## INSTRUCTIONS FOR THE TASK
Lines from the one containing "Where should I click to: Click the" to the end of the records, both ends included and exactly as written, are the whole answer, and no pictures go in it.

## INPUT DATA
————

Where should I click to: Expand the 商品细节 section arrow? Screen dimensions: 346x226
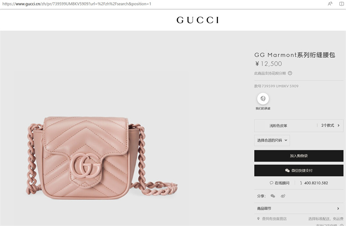pos(338,209)
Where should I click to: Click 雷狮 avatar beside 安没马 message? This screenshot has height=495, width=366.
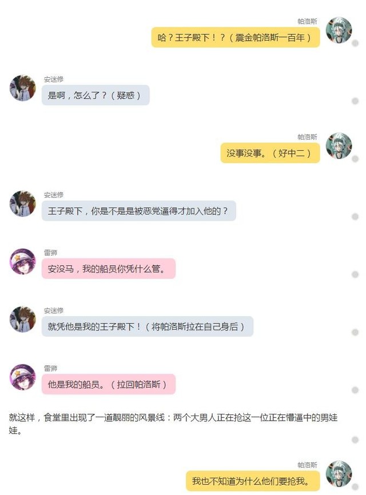[x=22, y=261]
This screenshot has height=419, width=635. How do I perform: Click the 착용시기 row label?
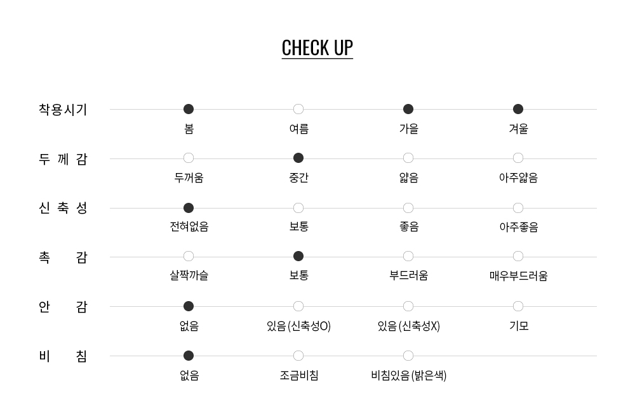click(x=63, y=110)
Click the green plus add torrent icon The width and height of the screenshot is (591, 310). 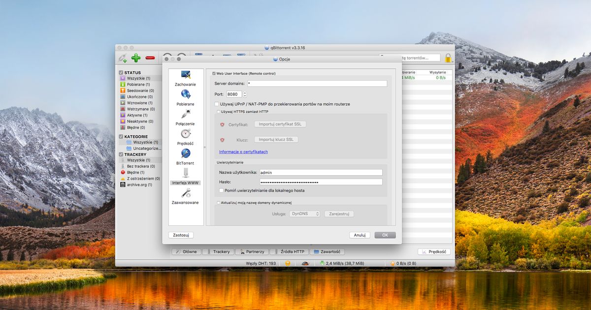click(136, 58)
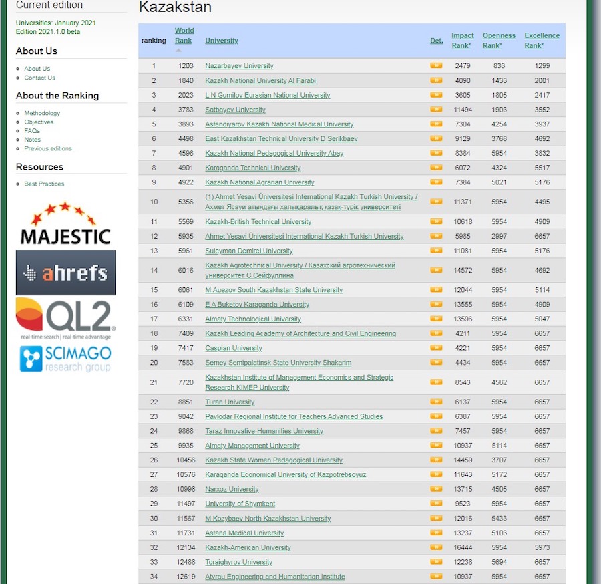601x584 pixels.
Task: Sort table by World Rank column
Action: (184, 35)
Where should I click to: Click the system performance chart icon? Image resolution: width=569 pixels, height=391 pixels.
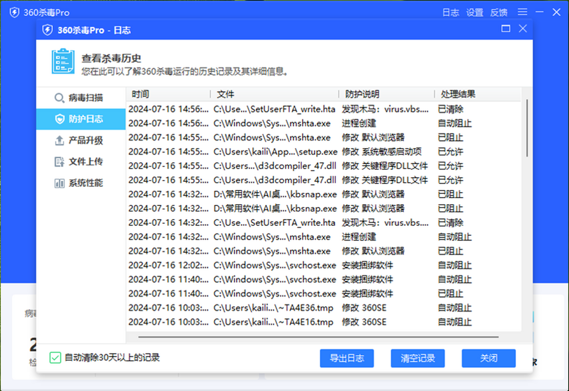coord(60,183)
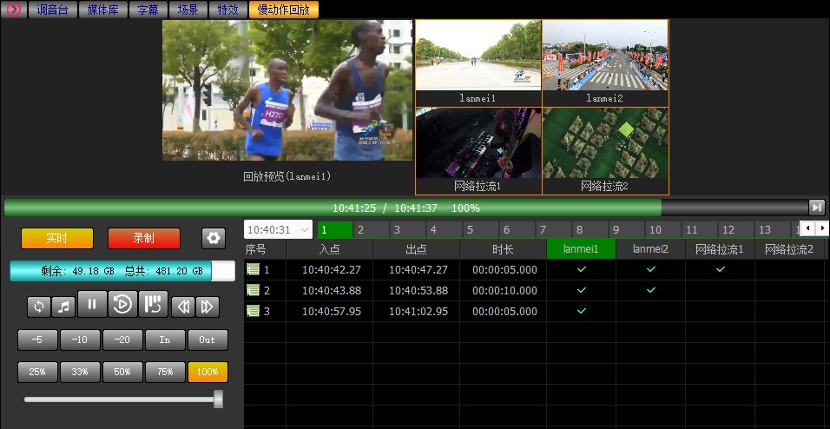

————

## SOLUTION TO THE EXERCISE
Where should I click to: Click the system performance chart icon? Image resolution: width=569 pixels, height=391 pixels.
coord(60,183)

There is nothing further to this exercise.